Saved data entries:
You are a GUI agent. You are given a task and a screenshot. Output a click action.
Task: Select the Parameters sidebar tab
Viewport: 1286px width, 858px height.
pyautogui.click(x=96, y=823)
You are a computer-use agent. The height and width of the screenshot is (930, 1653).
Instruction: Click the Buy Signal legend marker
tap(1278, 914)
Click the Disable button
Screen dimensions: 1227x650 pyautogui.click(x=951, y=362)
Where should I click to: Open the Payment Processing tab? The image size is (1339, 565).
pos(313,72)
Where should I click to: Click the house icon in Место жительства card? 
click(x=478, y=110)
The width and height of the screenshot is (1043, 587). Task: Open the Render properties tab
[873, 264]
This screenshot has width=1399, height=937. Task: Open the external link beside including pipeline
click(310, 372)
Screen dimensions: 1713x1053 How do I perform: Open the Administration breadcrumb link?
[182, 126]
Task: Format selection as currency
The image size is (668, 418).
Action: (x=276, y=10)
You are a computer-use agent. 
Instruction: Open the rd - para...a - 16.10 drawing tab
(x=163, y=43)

* Your objective: Scan the records for the string "agent". Copy each line in which it appears.

* Solution:
You are a GUI agent. You are given a task and a screenshot. Output a click action.
You are a computer-use agent. The height and width of the screenshot is (930, 1653).
You are a computer-use agent. 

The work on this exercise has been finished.